## Problem statement
Your answer should be every line from the records that contains "computer".

## Supplied records
******
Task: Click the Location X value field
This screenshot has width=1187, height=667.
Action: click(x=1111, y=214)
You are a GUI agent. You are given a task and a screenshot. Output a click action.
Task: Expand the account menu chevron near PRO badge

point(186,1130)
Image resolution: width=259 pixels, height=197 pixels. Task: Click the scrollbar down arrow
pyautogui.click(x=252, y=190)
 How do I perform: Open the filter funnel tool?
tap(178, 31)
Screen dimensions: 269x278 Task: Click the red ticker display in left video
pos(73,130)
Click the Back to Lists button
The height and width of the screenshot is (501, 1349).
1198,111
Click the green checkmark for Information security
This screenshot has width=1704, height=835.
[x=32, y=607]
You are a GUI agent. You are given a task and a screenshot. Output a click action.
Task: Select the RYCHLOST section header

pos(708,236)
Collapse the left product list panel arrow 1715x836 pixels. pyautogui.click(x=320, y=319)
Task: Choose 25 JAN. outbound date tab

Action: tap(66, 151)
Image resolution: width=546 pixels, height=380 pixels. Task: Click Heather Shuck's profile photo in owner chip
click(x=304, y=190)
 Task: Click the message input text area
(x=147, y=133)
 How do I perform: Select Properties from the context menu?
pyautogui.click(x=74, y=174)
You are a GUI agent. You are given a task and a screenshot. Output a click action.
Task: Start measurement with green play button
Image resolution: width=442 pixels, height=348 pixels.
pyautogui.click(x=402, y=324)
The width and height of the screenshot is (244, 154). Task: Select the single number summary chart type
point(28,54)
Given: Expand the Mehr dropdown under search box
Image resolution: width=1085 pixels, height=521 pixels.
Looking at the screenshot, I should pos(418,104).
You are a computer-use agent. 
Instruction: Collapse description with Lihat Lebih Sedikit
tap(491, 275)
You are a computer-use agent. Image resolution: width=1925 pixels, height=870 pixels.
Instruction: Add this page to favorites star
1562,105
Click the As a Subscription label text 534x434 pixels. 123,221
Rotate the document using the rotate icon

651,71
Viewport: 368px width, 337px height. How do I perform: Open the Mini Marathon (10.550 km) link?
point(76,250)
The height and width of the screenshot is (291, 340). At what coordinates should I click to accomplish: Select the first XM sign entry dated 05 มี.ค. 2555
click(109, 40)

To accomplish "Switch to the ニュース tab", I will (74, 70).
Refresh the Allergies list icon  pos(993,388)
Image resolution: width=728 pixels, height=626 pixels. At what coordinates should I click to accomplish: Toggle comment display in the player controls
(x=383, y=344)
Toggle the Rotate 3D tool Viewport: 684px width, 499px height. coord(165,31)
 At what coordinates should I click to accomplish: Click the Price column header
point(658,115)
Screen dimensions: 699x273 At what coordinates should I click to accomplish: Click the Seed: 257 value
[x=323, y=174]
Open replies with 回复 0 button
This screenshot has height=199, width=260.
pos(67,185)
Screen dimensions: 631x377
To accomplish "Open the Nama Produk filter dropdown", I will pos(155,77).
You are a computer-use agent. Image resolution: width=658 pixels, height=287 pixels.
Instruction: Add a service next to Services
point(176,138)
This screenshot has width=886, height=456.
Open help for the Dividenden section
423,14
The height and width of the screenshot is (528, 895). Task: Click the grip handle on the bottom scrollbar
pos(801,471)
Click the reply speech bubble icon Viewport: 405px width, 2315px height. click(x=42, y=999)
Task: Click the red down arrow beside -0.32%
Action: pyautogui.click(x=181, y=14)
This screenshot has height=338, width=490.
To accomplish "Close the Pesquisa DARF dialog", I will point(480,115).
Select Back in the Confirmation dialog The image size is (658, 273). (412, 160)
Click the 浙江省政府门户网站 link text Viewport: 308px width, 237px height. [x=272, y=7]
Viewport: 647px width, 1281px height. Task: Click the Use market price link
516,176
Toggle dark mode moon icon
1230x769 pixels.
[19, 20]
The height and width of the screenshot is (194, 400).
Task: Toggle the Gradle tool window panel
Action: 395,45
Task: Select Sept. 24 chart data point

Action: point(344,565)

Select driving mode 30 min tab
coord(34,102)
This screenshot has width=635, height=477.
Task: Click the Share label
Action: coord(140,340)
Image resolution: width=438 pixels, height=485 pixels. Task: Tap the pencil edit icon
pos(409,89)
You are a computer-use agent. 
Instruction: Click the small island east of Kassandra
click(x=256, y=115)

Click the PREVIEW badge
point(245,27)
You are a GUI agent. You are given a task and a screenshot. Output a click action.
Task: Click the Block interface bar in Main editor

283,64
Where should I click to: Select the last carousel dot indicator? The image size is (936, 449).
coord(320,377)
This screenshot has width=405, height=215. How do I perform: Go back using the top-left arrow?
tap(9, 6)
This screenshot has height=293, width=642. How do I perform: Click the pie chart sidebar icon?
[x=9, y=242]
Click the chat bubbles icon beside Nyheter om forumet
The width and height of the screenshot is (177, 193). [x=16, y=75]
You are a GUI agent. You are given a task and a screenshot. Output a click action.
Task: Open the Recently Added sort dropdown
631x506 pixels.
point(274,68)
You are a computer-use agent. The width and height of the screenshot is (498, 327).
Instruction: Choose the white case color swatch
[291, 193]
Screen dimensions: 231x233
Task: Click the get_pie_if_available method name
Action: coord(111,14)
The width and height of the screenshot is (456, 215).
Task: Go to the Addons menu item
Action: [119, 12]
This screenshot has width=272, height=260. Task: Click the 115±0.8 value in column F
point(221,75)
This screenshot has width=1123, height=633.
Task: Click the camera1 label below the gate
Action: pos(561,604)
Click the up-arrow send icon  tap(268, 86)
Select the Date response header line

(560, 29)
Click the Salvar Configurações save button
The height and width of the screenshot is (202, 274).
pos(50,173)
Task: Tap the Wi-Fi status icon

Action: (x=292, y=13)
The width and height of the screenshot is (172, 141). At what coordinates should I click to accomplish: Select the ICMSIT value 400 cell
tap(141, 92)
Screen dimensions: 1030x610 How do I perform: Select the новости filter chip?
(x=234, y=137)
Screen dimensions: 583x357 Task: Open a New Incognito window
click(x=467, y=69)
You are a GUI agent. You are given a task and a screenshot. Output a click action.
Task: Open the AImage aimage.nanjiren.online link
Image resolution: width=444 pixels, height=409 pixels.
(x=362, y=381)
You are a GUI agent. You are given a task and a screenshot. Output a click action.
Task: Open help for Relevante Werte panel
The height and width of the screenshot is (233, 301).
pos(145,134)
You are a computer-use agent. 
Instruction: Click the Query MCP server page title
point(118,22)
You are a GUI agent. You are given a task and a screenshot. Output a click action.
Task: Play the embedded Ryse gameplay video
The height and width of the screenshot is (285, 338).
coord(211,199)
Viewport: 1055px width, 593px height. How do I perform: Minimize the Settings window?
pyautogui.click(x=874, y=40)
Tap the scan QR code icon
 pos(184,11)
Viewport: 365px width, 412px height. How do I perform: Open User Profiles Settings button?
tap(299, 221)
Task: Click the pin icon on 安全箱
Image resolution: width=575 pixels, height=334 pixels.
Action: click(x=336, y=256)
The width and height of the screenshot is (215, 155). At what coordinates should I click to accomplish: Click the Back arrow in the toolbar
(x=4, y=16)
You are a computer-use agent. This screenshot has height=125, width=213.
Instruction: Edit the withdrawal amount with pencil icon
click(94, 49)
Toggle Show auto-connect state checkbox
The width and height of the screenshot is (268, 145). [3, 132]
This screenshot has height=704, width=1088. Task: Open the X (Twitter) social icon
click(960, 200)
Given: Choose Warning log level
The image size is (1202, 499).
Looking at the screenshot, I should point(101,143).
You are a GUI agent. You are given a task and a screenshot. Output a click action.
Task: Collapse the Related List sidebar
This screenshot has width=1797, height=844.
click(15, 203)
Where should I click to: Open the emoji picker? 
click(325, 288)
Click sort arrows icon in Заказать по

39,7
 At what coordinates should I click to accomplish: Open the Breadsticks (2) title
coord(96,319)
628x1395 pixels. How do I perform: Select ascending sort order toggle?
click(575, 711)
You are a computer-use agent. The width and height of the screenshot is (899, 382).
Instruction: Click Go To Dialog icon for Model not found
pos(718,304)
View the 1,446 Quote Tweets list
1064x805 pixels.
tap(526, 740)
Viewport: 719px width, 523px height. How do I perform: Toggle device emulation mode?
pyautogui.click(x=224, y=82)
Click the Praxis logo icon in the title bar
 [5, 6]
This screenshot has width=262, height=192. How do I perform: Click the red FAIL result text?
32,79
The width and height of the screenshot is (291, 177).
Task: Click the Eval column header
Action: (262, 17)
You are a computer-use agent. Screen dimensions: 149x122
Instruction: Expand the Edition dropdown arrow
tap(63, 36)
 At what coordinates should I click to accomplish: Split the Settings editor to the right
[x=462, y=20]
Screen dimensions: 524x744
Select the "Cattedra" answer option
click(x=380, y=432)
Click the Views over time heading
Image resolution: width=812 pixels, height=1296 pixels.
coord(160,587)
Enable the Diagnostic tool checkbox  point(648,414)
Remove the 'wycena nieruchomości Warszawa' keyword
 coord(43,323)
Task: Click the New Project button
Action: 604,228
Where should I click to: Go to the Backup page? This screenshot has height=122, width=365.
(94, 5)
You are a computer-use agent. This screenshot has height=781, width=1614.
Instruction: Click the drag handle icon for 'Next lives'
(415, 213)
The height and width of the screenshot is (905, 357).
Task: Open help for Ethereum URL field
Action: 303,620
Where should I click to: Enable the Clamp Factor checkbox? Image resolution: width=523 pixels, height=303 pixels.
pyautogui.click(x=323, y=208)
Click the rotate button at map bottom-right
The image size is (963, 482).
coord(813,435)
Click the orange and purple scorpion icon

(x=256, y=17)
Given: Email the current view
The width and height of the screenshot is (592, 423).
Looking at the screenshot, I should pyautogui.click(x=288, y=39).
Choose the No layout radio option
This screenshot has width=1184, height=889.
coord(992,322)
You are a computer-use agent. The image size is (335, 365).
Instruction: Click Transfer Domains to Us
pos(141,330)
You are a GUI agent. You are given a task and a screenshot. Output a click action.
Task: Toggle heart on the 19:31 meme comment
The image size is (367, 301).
******
## Task output
You are a computer-use agent. 
You are a computer-use agent. Image resolution: width=1925 pixels, height=870 pixels.
You are a computer-use agent. Image resolution: width=658 pixels, height=287 pixels.
You are a computer-use agent. 
You are a computer-use agent. The width and height of the screenshot is (498, 327).
You are a computer-use agent. 
You are a computer-use agent. This screenshot has height=125, width=213.
You are a computer-use agent. The width and height of the screenshot is (899, 382).
You are a computer-use agent. Screen dimensions: 149x122
You are a computer-use agent. This screenshot has height=781, width=1614.
You are a computer-use agent. The image size is (335, 365).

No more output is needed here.